Der Einstieg ist bahnbrechend und in seiner konsequenten Fortführung bis zum Schluss schwierig zugleich, da sich im Verlauf des Stücks der eigentliche Handlungsstrang selten wirklich konkretisiert. Der Betrachter muss für sich entscheiden, was die bestechende Passage bedeutet, in der sich Männer seitlich zu Boden legen und ihre Füße gleich einem Fischschwanz überkreuzen. Immer wieder verschwimmt auf derartige Art und Weise die Identität der Rollenträger in der Abstraktion, verlieren sich die beiden Hauptfiguren – Undine und David Valencia als der Mann ihrer Träume – im Ensemblegefüge, im Über- und Durcheinandergreifen der Kosmen Wasser und Land.
Die Begeisterung für Wasserfrauen – Nixen, Wassernymphen oder Seejungfrauen – ist jahrhundertealt. Autoren wie Friedrich de la Motte Fouqué, Hans Christian Andersen und sogar Oscar Wilde haben Geschichten über sie geschrieben. Über die Gefahren des Sich-Verlierens unter fremden Lebensbedingungen und die Unmöglichkeit des Zueinanderfindens. Insbesondere seit der Romantik begegnen wir diesen weiblichen, jungfräulichen Wassergeistern auch auf dem Theater, in zahlreichen Opern, Balletten und Filmen. Der sagenhafte Stoff mit meist fatalem Ende wäre somit ziemlich bekannt.
Halbgöttliche Elementargeister wie die Undinen werden zu Spiegelungen strahlender und dunkler Seelenfarben des Menschen.

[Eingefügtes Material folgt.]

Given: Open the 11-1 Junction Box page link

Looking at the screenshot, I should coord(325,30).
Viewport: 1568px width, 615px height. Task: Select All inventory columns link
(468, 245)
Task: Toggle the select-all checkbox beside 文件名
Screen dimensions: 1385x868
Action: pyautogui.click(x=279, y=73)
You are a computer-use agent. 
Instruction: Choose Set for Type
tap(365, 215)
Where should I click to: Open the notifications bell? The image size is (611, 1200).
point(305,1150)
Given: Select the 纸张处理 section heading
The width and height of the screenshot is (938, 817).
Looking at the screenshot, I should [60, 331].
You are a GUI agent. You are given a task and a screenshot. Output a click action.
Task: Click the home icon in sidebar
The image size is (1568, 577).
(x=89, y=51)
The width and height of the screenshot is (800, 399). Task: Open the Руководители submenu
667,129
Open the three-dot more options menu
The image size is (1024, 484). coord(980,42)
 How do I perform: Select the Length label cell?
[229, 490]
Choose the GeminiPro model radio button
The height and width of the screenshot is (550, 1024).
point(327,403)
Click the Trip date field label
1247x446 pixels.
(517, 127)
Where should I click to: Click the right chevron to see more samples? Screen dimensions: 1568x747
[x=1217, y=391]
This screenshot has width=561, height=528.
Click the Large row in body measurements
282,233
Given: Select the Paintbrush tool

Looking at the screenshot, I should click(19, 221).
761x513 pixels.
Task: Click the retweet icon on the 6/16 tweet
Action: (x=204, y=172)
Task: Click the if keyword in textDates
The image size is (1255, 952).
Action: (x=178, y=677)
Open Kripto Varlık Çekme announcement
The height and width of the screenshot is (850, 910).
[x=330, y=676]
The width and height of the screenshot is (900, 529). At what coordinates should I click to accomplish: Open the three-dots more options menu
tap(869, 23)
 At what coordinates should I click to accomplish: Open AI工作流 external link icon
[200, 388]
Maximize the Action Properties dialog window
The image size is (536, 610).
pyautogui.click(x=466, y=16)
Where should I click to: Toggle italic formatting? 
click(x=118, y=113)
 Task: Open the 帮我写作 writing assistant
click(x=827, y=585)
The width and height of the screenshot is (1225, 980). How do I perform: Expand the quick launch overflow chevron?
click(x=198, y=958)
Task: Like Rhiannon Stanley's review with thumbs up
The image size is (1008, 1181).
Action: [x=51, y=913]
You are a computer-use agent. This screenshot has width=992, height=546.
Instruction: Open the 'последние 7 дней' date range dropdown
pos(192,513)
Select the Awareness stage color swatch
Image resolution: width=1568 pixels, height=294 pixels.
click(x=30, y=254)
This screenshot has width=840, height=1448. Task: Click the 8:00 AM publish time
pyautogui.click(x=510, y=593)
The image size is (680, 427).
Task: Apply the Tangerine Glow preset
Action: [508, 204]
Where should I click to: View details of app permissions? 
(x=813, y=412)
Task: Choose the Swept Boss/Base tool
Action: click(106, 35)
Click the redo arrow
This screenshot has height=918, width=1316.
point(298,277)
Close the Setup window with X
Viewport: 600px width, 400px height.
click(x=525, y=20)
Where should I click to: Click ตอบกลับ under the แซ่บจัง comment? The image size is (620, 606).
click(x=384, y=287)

Ein thematischer Aspekt, der sich visuell sozusagen eins-zu-eins haptisch in einem Wald aus hängenden Plexiglasscheiben in Heiko Pfützners Bühnenbild umgesetzt findet, in dem doch auch so etwas wie eine (in sich) verkehrte Welt mitschwingt. Während nämlich Schreiners Wasserwesen ohne die durchsichtigen, zeitweise wundersame Lichtspiele in den Raum reflektierenden Wände auskommen, lässt der Choreograf sein irdisches Volk – erst eine Gruppe Männer, dann, etwas sprunghafter und quirliger die der Frauen – durch die mobilen Kammern voneinander abgetrennt tanzen. Ganz so, als würde seine Undine-Interpretin Amelie Lambrichts Fremde in kleinen Aquarien beobachten – erst einmal bloß fasziniert, den Rücken zum Publikum gewandt in einem bläulich schimmernden Kapuzenrockgewand regelrecht im vorderen Rampenareal der Bühne festgebannt.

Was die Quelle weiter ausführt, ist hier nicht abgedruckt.